Leetcode #67 and avoiding edge cases
I often see a typical solution for leetcode #67 Add Binary:
public string AddBinary(string a, string b)
{
var sb = new StringBuilder();
int iA = a.Length - 1;
int iB = b.Length - 1;
int carry = 0; while (iA >= 0 || iB >= 0)
{
int bA = iA < 0 ? 0 : a[iA] - '0';
int bB = iB < 0 ? 0 : b[iB] - '0';
sb.Insert(0, (bA + bB + carry) % 2);
carry = (bA + bB + carry) / 2;
iA--;
iB--;
}
if(carry == 0)
return sb.ToString();
sb.Insert(0, '1');
return sb.ToString();
}
It’s clear, easy-to-understand and it looks like we cannot improve this code anymore.
The edge case when iA == 0 and iB == 0 is very important if carry is 1 (for example when we sum 1and 1 and we insert 0 to sb but carry is 1). But can we unify this?
Yes, we can:
public string AddBinary(string a, string b)
{
var sb = new StringBuilder(); int iA = a.Length - 1;
int iB = b.Length - 1;
int carry = 0; while (iA >= 0 || iB >= 0 || carry > 0)
{
int bA = iA < 0 ? 0 : a[iA] - '0';
int bB = iB < 0 ? 0 : b[iB] - '0'; sb.Insert(0, (bA + bB + carry) % 2); carry = (bA + bB + carry) / 2; iA--;
iB--;
} return sb.ToString();
}
You should try to avoid edge cases when possible! If you see an edge case think twice can you generalize your code? Sometimes it’s easy, sometimes not.

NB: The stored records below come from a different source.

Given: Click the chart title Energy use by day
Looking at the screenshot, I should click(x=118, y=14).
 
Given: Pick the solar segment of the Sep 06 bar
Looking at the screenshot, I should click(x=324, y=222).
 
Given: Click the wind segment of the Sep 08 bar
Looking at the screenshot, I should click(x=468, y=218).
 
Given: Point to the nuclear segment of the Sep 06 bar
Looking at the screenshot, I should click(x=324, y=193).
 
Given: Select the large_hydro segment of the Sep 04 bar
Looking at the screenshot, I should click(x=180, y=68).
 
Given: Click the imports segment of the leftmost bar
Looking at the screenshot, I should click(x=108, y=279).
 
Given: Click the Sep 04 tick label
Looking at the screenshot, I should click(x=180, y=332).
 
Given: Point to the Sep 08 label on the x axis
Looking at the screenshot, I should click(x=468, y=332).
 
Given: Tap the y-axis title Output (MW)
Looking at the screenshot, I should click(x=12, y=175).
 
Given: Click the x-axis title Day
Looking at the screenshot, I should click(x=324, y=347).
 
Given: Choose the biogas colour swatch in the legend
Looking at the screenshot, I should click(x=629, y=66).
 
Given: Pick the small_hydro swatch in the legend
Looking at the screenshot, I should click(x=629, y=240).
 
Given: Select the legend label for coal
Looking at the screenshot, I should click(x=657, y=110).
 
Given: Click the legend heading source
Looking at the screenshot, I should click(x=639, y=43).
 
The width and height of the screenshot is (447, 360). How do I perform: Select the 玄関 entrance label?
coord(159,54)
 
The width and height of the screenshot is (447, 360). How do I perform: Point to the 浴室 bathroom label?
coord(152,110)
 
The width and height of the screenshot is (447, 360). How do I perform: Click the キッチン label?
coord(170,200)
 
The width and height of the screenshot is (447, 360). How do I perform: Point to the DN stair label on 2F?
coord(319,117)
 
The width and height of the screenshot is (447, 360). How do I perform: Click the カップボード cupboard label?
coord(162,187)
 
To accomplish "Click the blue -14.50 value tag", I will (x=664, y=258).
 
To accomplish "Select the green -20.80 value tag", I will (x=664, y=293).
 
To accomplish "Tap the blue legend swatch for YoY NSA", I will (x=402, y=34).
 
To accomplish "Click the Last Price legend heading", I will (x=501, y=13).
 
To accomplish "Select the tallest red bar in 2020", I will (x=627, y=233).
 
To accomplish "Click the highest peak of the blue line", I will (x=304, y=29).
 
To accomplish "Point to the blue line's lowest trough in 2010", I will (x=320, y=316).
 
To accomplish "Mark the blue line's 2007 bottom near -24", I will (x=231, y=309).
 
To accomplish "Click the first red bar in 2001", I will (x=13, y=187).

A trivial example is a such solution for leetcode #9 Palindrome Number:
public bool IsPalindrome(int x)
{
if(x == 0)
return true;
if(x < 0)
return false;
if(x % 10 == 0)
return false;
int revertedNumber = 0;
while(x > revertedNumber)
{
revertedNumber = revertedNumber * 10 + x % 10;
x /= 10;
}
return x == revertedNumber || x == revertedNumber/10;
}This solution works fine and passes all tests. But it’s suboptimal.

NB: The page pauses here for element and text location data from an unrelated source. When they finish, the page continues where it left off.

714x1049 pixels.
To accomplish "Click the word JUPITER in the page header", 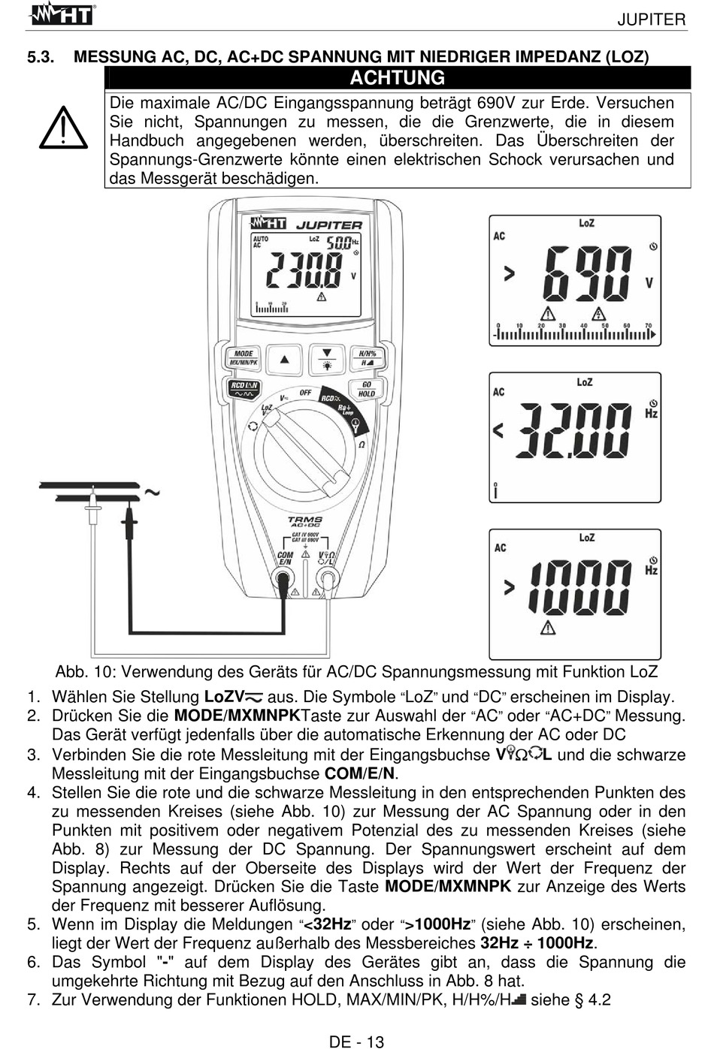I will (x=651, y=20).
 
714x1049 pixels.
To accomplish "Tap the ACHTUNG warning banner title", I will (x=397, y=77).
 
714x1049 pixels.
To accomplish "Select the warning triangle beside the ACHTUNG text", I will (x=64, y=128).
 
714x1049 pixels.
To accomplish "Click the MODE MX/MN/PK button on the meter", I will (x=244, y=357).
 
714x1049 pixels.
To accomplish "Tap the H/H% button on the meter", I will (x=367, y=357).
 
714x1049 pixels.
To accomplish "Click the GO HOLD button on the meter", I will (x=366, y=389).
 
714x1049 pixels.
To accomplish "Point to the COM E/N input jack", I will (x=284, y=579).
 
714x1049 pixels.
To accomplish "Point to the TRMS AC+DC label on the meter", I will (x=304, y=521).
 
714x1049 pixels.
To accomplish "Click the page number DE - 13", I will (x=356, y=1041).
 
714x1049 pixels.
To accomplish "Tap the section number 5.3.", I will (x=40, y=56).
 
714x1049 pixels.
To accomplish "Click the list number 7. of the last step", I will (x=33, y=999).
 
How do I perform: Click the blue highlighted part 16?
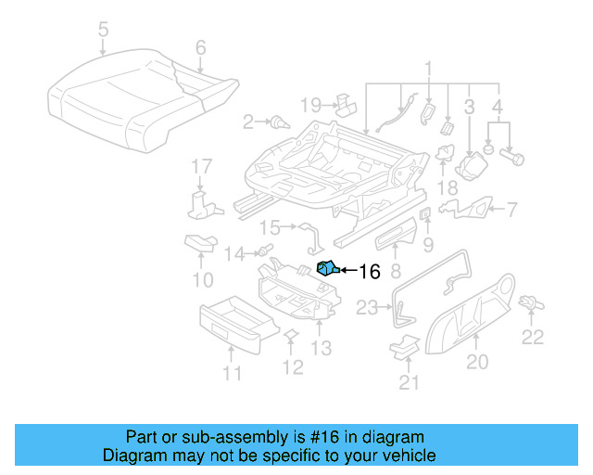click(x=326, y=269)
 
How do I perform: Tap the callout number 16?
click(x=369, y=272)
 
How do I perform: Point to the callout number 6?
click(x=200, y=46)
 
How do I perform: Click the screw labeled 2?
click(x=277, y=121)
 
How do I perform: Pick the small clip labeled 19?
click(x=345, y=102)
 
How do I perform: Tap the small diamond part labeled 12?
click(x=289, y=335)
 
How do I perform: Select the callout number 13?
click(x=321, y=348)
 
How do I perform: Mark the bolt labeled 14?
click(x=264, y=250)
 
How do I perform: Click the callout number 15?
click(x=270, y=227)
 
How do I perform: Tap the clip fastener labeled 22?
click(x=531, y=302)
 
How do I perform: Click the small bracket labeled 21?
click(x=404, y=346)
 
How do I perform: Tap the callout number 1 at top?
click(x=428, y=68)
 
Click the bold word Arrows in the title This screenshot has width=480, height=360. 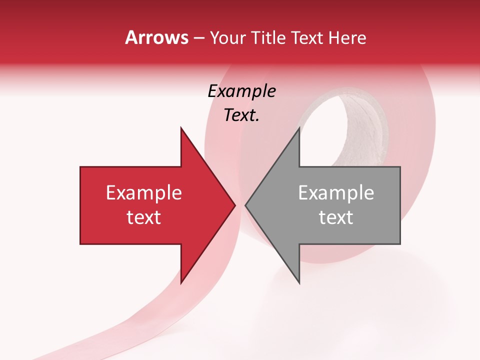(156, 38)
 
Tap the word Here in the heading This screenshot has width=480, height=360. (348, 38)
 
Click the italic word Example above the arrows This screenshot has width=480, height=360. (242, 92)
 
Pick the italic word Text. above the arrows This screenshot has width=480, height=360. (242, 116)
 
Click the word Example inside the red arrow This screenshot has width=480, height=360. (144, 193)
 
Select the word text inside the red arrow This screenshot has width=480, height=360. (144, 218)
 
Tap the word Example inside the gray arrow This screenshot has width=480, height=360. (336, 193)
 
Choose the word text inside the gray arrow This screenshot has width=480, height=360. (336, 218)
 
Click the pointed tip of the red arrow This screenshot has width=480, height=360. (234, 205)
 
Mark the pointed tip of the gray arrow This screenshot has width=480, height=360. (246, 205)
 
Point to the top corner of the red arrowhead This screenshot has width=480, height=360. (181, 128)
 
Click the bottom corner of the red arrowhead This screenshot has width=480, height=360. (181, 282)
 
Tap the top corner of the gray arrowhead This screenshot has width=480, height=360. (299, 128)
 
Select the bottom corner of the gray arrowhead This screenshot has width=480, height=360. (299, 282)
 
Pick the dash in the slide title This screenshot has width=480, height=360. (198, 38)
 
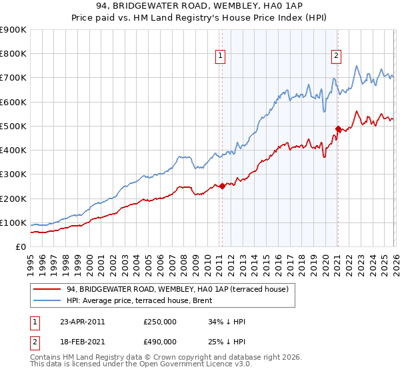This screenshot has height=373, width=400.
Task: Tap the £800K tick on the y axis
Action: coord(13,54)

What if we have a negative number? In such case we have revertedNumber = 0 and x < 0, hence we don’t step into while section. Also, neither x == revertedNumber or x == revertedNumber / 10. So, we can safely remove this check:
if(x < 0)
return false;And the solution will work as well as previous.
The published solution also contains this check.
Maybe, here is logic ‘avoid creating variables and running code` (early exit). Yes, this can be a reason.
Another example is harder. You can solve leetcode 203 Remove Linked List Elements iteratively:
public ListNode RemoveElements(ListNode head, int val)
{
while (head != null && head.val == val)
head = head.next;
var node = head;
while (node != null && node.next != null)
{
if (node.next.val == val)
node.next = node.next.next;
else
node = node.next;
}
return head;
}Our start step is to ‘rewind’ the linked list to the first element with a given val. But we can omit this step if we attach a node before the list:
public ListNode RemoveElements(ListNode head, int val)
{
var dummy = new ListNode(val);
dummy.next = head;
var curr = dummy;
while (curr.next != null)
{
if (curr.next.val == val)
curr.next = curr.next.next;
else
curr = curr.next;
}
return dummy.next;
}What is better here: handle edge case or avoid it? Choose yourself!
Do you know any other examples of how to avoid edge cases? If yes, just post it in the comments!